Bartik’s pioneering programming work took place in Philadelphia, but she was a New Jersey resident. She lived near the Jersey Shore in the late 1970s for a while when she worked at Interdata, a minicomputer company in Oceanport. After her years at Auerbach, she resided in an apartment complex in Oaklyn, New Jersey, with a view of Philadelphia from her window, her son Tim told me. I visited her in some of those places. 

I didn’t know much about Bartik’s background before reading “Pioneer Programmer,” except that she came from the Midwest and traveled to Philadelphia after accepting a job there. She had applied for it after seeing an advertisement for math majors who wanted to help with the war effort. I have never met her children, but I have kept up a bit of a Twitter conversation with Tim, who is an economist.

I’m certain that growing up in a large farm family helped to form Bartik’s personality and forge someone who needed to be assertive just to be heard. In addition, her family had great respect for intelligence and learning.

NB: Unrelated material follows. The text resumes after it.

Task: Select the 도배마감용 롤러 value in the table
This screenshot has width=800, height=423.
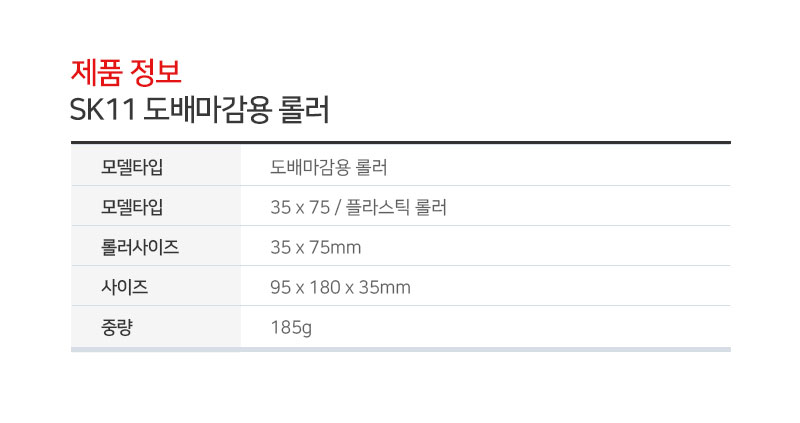Action: pos(329,167)
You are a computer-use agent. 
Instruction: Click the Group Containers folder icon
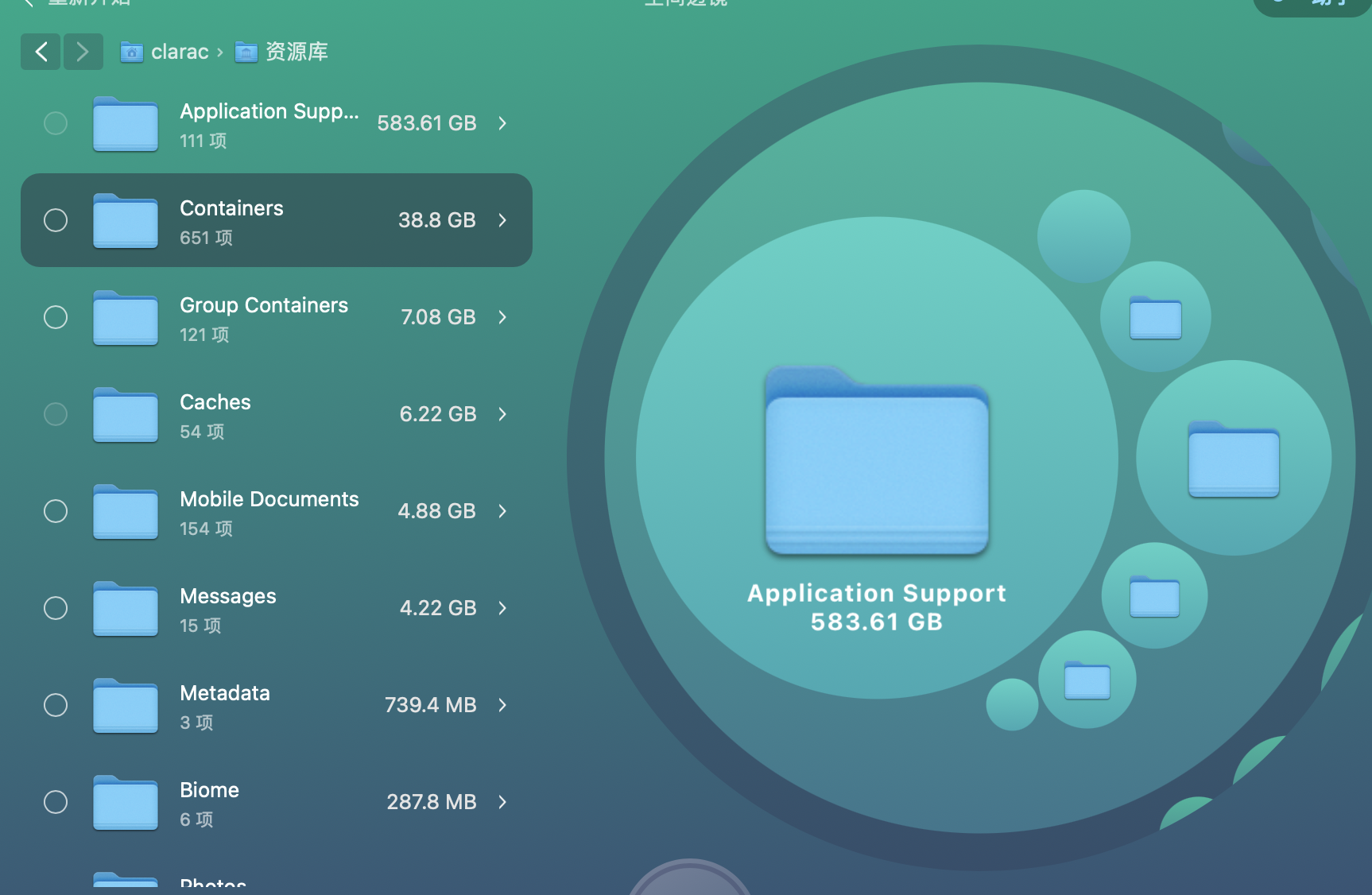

Bartik never hesitated to express her opinion, and she always let everyone know when she had a contrary view. I had to love and admire this woman. Read her book, and you’ll love and admire her, too, for her outspokenness and her honesty.

[As Jean would have wanted, all proceeds from the book will go toward the Jean Jennings Bartik Women in Science, Technology, Engineering and Mathematics Scholarship.]